It is then, on this best-supported combination, that we observe the
congruence of individual transformations in the context of all other
proposed transformations, and we see the results of our final
"filtering" test. The logical combination of independantly derived
homology hypotheses into a parsimonious hierarchy is not a procedure
for which differential weighting seems at all to be indicated, IMHO.

>       Congruent evidence is hardly corroborative; Correlation is a form
>of congruence (variable A rises, variable B rises), but mere correlations
>are not accepted as critical tests.

Very faulty logic here. That correlation is a form of congruence and
mere correlation is not accepted  as a critical test does not lead
to the conclusion that congruence cannot be a criitical test. It most
certainly is a critical test. It demands that independant homology
not be contradictory, and clearly many fail.

 The type of congruence that you
>accept as a test is not critical; there are no bold statements; nothing
>about congruence goes beyond the background knowledge used to construct
>the hypotheses of tree and homology;

Huh? The expectation of congruence is certainly a bold expectation. I
think you misundersand what background knowledge refers to in this

> in fact, there are no test statements.

sorry James, you just dont get what it is all about.

>You get a tree length, and some of your HH appear to be synapomorphies.
>Big deal!  The same occurs with random data. Therefore, there is no
>Popperian corroboration; we don't know whether the degree of congruence
>observed are (to use another Popperian term) "remarkable".

But we are not asking the question "is there hierarchical structure
in this data" we are asking " is this implied transformation
congruent with all these other implied transformations in the context
of a logical combination of all of the hypothesized
transformations?". That is the question for the character homology
hypotheses, and we end up with a set of character homologies for
which the answer is yes.
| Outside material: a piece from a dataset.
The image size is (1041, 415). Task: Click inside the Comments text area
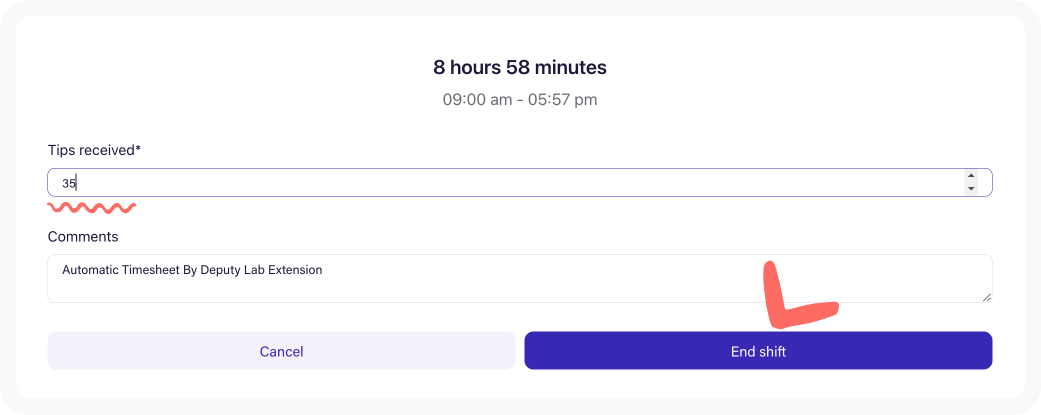520,278
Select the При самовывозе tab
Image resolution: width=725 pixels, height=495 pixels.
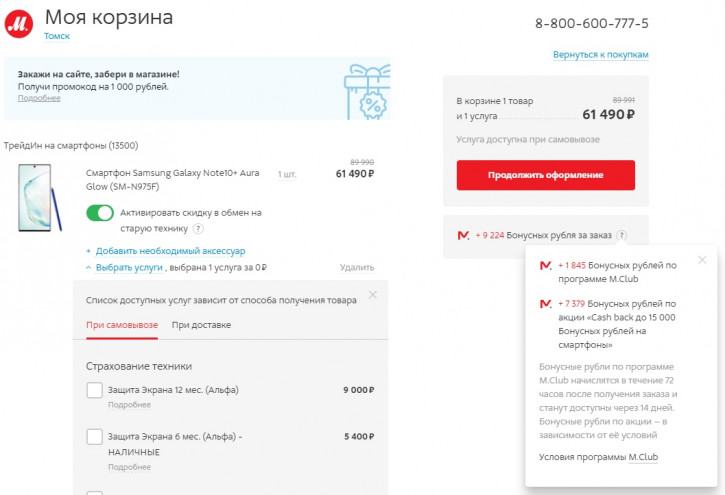(x=122, y=325)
The phylogenetic implications of the
homology hypotheses are simply revealed simultaneously when we arrive
at the parsimonious set of character homologies.

I am not all that concerned with a notion of "degree of congruence"
of a character; the character distribution implies either one or a
set of implied transformations; these are individually congruent with
the parsimonious pattern or not, and are accepted or rejected on that
The only concern I have for the "degree of congruence" of a  topology
is that it be greater than that for any other topology, for only then
have I combined my homology hypotheses in their most logically
consistent form.

 For tree
>lengths, this is now an exception; Archie's randomization test, which are
>better known as Faith and Cranston's' PTP test (permutation tail
>probability test), can afford one a measured degree of corroboration that
>in fact the length of the set of the shortest trees is remarkable.

What difference would that make? No matter how remarkable or not a
tree might be (by your standards of remarkable), it remains as the
best supported hypothesis (if it is the MP tree) for the available
data. In any case,
people will still continue to study the critters and improve the

>       At best, parsimony provides a summary of whatever congruence
>happens to exist among the characters in a given matrix, but it does not
>tells us anything more about that congruence.

Because there is no need to. My goal is to find the tree which
represents the parsimonious combination of my homology hypotheses.

>In fact, parsimony will result in resolved trees given random data, a result that is >apparently surprising to some practicioner.

Well lets be precise here. A parsimony criterion may reveal a
pattern in data which was generated under conditions which were
designed to be random. If there is a pattern which emerges from the
sea of randomness, then what is one to say? What are you saying? Does
the parsimony algorithm reveal a truly spurious best-supported
pattern when no such thing really exists (how would it do that?) or
is it that small "random" datsets or datasets resulting from "faulty'
randomness generators actually have best-supported patterns within

>  If tree length is your test, probability
>can assist in the process of making that test critical and allow one to
>hold the character state data to a higher standard.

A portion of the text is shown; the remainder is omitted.